WORK TO BE COMPLETED
The entries below contain pictures, which are to be left out; write out exactly, and only, the lines from the line with "This screenshot has width=286, height=667." up to and including the line with "Viewport: 823px width, 377px height.".

WORKING DATA
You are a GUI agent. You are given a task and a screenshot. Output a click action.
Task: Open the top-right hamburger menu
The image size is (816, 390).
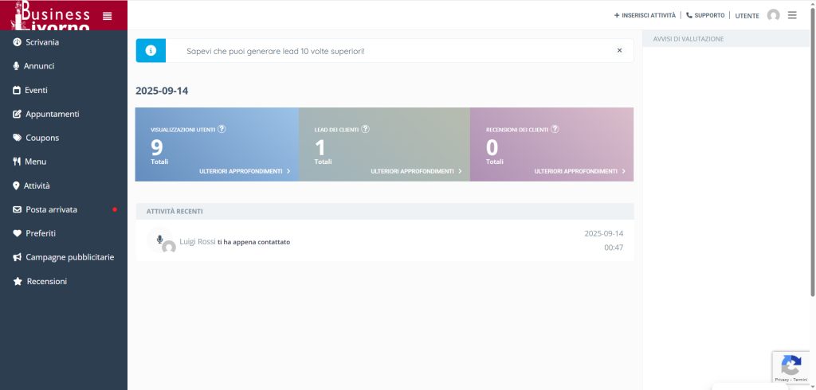(792, 15)
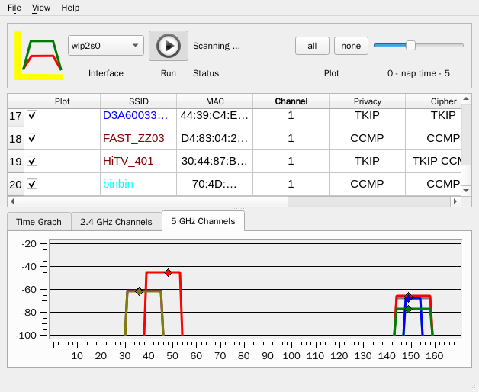Open the File menu

(14, 8)
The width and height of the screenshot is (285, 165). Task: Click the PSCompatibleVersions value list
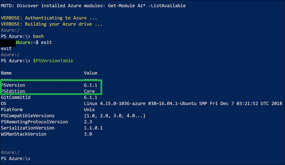point(114,116)
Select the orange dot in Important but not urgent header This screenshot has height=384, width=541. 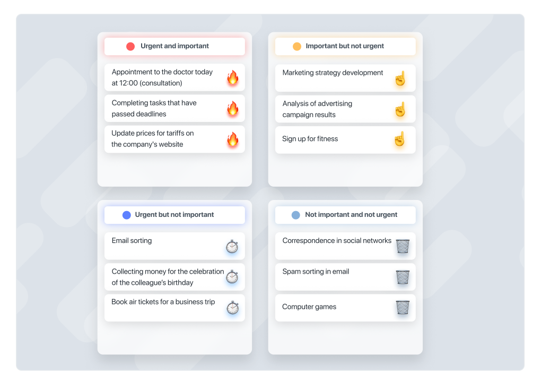296,46
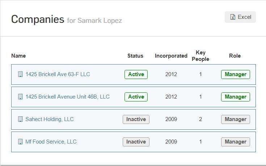Click the Incorporated column header
The image size is (266, 166).
point(171,56)
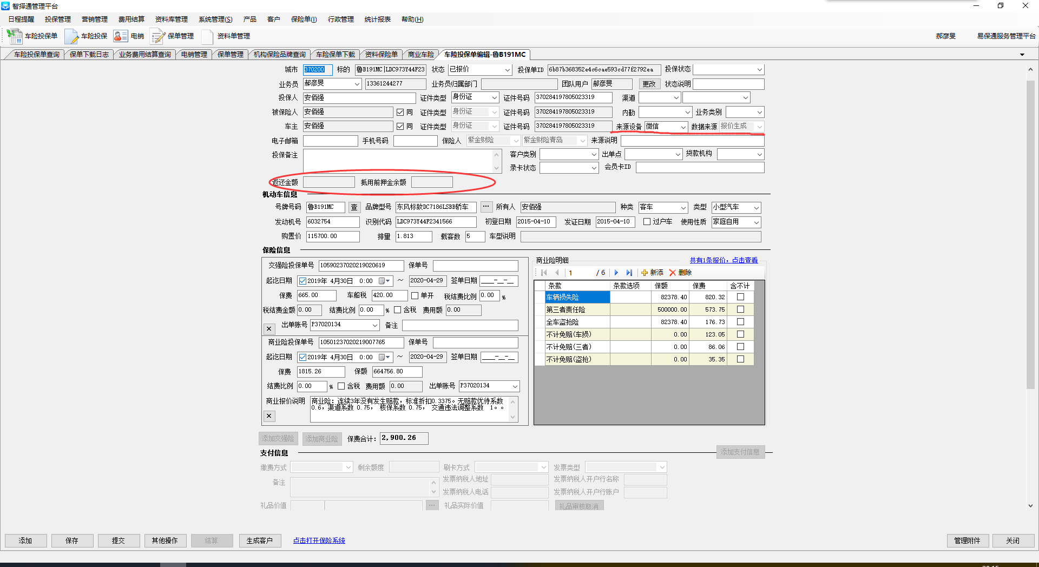The height and width of the screenshot is (567, 1039).
Task: Open the 使用性质 dropdown showing 家庭自用
Action: click(x=756, y=222)
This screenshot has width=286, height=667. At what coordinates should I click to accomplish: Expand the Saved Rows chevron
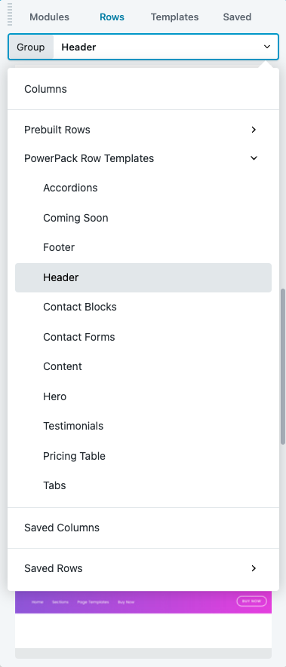click(254, 568)
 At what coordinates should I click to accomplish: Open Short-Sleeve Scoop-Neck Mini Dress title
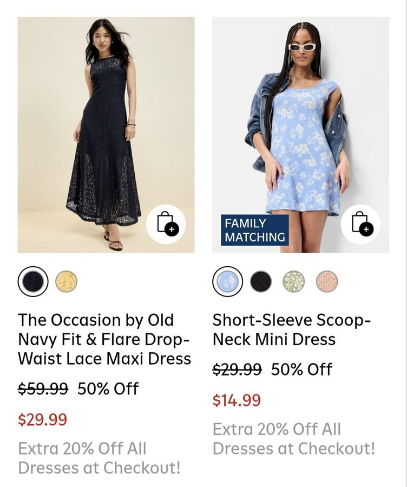pos(291,330)
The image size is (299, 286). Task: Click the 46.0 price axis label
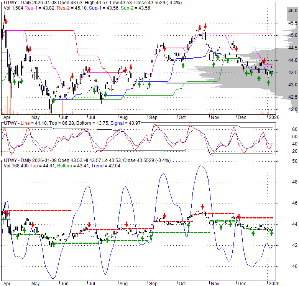click(x=292, y=11)
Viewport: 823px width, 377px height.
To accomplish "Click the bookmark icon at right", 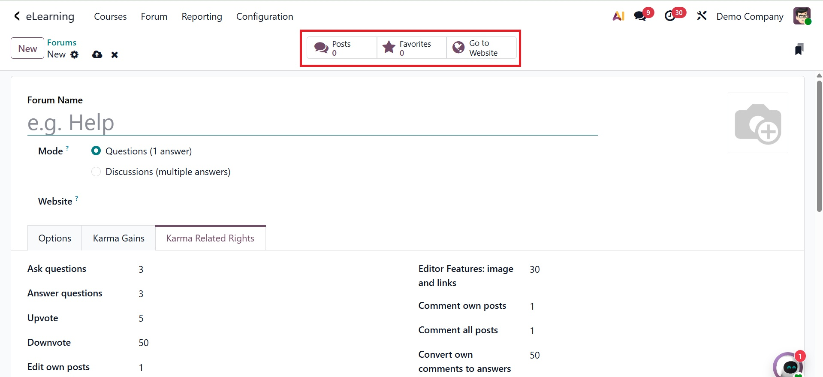I will coord(799,49).
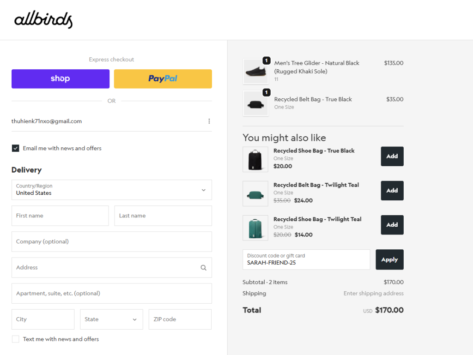Screen dimensions: 473x355
Task: Click the Recycled Belt Bag - True Black thumbnail
Action: point(255,103)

RESPONSE BOX
This screenshot has width=286, height=667. At what coordinates should I click to accomplish: Expand the Saved Rows chevron
click(254, 568)
 At what coordinates should I click to accomplish: Open Short-Sleeve Scoop-Neck Mini Dress title
pos(291,330)
The image size is (299, 286). Task: Click the 46.0 price axis label
click(x=292, y=11)
Viewport: 823px width, 377px height.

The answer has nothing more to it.